Democracia (real e substantiva) procura-se...

Uma leitura rápida pelos noticiários deixa a impressão de que muitos países ditos democráticos, ou em transição para a democracia, falharam nos seus intentos. Golpes de estado, guerrilha política, guerra civil e uma panóplia de outros horrores parece mostrar o fracasso da Democracia... A ideia, contudo, não podia estar mais errada!
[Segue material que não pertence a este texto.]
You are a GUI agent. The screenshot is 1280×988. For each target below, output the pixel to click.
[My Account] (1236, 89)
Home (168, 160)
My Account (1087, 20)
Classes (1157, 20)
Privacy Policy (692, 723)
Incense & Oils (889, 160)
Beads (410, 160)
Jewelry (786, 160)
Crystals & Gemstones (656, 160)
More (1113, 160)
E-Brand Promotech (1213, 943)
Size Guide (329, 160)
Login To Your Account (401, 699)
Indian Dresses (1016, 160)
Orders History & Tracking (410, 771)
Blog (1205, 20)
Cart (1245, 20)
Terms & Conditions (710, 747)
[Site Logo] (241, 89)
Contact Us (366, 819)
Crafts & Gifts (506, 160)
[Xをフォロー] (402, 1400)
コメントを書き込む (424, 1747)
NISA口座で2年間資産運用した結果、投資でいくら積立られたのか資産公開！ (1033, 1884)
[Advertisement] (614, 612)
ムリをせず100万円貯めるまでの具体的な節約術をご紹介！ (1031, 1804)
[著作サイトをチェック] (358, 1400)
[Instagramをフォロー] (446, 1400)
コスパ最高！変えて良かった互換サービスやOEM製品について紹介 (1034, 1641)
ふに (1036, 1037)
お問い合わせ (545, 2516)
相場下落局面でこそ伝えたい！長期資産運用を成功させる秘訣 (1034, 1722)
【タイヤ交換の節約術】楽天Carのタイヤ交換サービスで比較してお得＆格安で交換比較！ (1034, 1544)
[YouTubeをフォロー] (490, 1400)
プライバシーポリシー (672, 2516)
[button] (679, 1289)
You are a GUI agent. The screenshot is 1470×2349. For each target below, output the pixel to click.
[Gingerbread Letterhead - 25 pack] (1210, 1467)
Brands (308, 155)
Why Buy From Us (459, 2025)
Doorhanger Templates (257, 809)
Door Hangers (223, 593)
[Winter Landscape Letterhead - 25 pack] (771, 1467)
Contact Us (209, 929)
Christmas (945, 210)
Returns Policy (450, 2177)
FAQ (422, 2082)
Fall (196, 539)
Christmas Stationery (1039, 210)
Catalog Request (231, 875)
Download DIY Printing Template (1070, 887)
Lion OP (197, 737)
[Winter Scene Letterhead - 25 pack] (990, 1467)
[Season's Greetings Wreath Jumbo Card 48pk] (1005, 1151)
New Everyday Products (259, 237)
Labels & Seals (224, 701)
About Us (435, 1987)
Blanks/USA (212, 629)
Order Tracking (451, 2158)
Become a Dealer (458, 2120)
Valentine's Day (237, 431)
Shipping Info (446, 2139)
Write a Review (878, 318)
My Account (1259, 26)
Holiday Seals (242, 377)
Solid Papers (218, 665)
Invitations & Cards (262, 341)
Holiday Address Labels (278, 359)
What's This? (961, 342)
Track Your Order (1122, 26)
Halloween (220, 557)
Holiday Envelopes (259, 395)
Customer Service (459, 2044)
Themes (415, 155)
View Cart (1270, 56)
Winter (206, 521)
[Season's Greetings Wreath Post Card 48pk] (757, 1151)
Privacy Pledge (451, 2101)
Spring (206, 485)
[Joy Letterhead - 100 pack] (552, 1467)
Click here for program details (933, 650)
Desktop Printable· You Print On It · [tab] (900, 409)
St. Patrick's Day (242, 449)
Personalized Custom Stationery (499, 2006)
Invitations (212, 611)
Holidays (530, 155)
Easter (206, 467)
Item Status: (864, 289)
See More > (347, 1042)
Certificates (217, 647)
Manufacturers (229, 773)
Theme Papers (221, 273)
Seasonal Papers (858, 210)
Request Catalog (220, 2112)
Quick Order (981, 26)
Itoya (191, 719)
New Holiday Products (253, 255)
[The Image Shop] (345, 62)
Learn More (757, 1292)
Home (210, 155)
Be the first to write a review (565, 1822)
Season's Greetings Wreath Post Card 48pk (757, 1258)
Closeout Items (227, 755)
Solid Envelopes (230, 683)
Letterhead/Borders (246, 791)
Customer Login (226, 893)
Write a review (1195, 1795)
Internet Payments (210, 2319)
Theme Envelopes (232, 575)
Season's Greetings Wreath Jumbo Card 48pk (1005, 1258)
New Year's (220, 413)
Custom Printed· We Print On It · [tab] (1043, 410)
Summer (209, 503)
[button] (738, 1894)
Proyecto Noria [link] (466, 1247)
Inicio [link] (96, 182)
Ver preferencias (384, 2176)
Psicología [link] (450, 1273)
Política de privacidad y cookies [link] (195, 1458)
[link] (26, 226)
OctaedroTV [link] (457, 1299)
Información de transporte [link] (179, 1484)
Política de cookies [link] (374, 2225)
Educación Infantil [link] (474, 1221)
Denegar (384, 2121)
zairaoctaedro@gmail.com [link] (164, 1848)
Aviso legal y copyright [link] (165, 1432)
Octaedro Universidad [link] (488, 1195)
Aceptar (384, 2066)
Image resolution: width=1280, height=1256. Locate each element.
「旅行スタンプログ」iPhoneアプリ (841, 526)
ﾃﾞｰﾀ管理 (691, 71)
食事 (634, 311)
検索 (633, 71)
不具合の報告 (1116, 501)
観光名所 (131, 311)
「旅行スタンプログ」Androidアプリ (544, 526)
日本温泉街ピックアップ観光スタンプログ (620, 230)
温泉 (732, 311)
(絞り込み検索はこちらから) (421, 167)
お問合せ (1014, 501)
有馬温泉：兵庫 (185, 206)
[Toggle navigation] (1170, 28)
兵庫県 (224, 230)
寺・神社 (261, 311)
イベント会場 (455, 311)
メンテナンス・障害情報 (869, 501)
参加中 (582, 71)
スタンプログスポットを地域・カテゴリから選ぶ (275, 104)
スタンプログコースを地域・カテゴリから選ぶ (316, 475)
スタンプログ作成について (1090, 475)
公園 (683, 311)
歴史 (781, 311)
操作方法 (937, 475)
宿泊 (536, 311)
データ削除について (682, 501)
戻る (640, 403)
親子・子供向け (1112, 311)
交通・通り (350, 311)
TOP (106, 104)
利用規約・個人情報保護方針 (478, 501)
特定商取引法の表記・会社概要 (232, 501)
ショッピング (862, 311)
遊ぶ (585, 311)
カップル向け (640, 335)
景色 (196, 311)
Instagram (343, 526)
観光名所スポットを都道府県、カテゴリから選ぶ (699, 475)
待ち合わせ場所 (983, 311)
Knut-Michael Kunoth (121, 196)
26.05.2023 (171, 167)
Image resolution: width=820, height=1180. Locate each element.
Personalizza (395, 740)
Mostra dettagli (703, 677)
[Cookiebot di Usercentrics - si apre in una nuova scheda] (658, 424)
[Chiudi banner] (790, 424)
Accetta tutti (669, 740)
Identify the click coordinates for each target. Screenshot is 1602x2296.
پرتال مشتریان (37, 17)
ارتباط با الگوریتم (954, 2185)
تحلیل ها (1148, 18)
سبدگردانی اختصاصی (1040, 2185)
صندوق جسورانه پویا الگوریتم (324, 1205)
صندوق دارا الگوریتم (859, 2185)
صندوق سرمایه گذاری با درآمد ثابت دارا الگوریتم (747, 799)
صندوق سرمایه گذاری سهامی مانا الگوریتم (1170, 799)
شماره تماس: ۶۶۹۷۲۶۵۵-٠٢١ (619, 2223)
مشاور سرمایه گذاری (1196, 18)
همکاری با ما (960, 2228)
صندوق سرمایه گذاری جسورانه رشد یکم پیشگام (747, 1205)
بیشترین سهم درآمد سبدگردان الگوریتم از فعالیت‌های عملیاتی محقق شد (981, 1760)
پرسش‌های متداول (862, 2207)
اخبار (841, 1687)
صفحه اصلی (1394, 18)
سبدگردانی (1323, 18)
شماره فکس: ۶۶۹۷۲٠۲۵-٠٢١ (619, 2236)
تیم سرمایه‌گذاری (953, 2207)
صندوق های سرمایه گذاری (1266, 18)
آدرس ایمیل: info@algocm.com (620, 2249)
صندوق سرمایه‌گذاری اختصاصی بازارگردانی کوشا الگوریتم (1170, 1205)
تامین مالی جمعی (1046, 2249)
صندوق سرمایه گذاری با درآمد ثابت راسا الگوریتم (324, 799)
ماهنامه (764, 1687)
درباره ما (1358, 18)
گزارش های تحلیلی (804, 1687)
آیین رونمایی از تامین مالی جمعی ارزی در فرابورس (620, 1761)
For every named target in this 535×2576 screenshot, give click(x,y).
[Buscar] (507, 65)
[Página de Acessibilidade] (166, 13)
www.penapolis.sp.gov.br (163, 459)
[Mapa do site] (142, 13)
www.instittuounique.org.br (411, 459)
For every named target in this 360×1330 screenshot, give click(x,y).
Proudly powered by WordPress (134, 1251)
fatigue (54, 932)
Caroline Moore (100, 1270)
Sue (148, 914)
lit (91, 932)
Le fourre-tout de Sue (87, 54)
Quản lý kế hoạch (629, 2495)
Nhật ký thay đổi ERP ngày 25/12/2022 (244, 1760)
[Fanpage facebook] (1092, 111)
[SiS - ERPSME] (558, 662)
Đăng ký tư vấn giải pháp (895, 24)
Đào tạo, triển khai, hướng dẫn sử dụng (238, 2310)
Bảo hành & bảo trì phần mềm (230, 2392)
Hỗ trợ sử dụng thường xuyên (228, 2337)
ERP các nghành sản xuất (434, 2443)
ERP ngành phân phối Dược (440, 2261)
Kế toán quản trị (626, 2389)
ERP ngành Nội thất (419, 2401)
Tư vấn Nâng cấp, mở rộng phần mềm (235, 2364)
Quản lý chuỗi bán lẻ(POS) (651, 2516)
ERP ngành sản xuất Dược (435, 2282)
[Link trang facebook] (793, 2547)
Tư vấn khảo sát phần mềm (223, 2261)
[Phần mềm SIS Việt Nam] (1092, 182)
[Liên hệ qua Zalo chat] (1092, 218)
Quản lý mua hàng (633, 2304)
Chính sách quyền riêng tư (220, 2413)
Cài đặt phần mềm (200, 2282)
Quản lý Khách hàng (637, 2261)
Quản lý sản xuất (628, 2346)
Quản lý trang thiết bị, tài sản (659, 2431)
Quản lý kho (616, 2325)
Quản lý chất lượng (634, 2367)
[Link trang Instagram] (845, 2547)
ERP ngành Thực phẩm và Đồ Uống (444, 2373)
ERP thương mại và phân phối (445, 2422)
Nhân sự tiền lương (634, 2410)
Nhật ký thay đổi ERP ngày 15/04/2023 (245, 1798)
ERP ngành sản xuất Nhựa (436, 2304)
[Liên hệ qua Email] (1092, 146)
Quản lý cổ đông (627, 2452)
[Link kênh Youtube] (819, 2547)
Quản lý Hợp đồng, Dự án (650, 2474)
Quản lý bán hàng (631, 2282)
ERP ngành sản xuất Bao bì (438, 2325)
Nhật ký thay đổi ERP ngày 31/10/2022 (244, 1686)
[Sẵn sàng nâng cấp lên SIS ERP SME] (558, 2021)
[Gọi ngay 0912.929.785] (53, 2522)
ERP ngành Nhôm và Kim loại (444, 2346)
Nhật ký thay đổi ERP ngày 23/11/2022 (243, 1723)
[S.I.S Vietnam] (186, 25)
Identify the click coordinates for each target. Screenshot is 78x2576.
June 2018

Nos anos 1990, com a implosão da União Soviética e a desintegração da Jugoslávia, o comunismo sofreu um rude golpe. Investigadores, académicos, transitólogos e actores políticos entraram num frenesim meio histeriónico de que a democratização seria o único final possível para os novos estados... Eram os tempos do Fim da História de Fukuyama e do "caminho único".

Nada mais errado! Não porque a Democracia não funcione, ou porque seja um sistema incapaz de se adaptar a todos os países, mas porque o que se operou não foi uma transição para uma democratização mas antes para o eleitoralismo procedimental. Democracia passou a ser reduzida ao acto de poder votar, sem o cuidado em se desenvolver um pano de fundo cultural democrático...

A disputa no Afeganistão e na Indonésia pela cadeira presidencial, com os dois candidatos a reclamarem vitória e a clamarem inúmeras irregularidades nos respectivos sufrágios, demonstra como sem uma cultura democrática o eleitoralismo procedimental redunda num esquisso institucional débil; incapaz de construir consensos e de levar a compromissos.

A queda de regimes sufragados no Egipto, no Quirguistão e na Ucrânia demonstra como sem o desenvolvimento de uma cultura democrática, as eleições se transformam facilmente num"carimbo" pós-revolucionário e pós-golpe de estado e não no mecanismo de "responsabilização" dos actores políticos e "avaliação de resultados" alcançados durante o mandato.

Os sufrágios ritualistas na Líbia, no Turquemenistão ou no Sudão apenas enfatizam a debilidade de um mecanismo procedimental, sem um trabalho de fundo. Na verdade não se operaram transições para a democracia no pós-1990; operaram-se sim operações de "importação" do eleitoralismo ocidental considerado superior numa lógica neo-colonial e paternalista... Só podia dar asneira...

A transição para a democracia é um processo complexo que não implica apenas uma abertura aos mercados (liberalização), aos voláteis hiper-nervosos e irracionais mercados. A democracia implica uma reconstrução das instituições políticas (modernização); implica uma reconstrução do projecto estado que envolva o cidadão (statehood) e implica um adensar do laço mnésico-histórico-afectivo entre os sujeitos que partilham o mesmo estado (nacionalismo).

O processo da transição é assim composto de, pelo menos, quatro vectores... Mas a maioria das transições operadas desde os anos 1990 até aos nossos dias apenas dão atenção aos dois primeiros, descurando a importância estrutural dos dois últimos. E no final a Democracia parece falhar!!! Mas não se pode dizer que falha, aquilo que não se aplica...

O que falhou foram as transições decididas nos confortáveis gabinetes de Washington e Bruxelas que confiaram mais em Lipset do que em Offe e Kuzio. O que falhou foram as transições decididas por quem foi incapaz de perceber as contextualidade locais, importando um esquisso institucional ao invés de adaptar um sistema político. Ou seja, a Democracia (em muitos casos) não falhou, porque ainda não foi aplicada.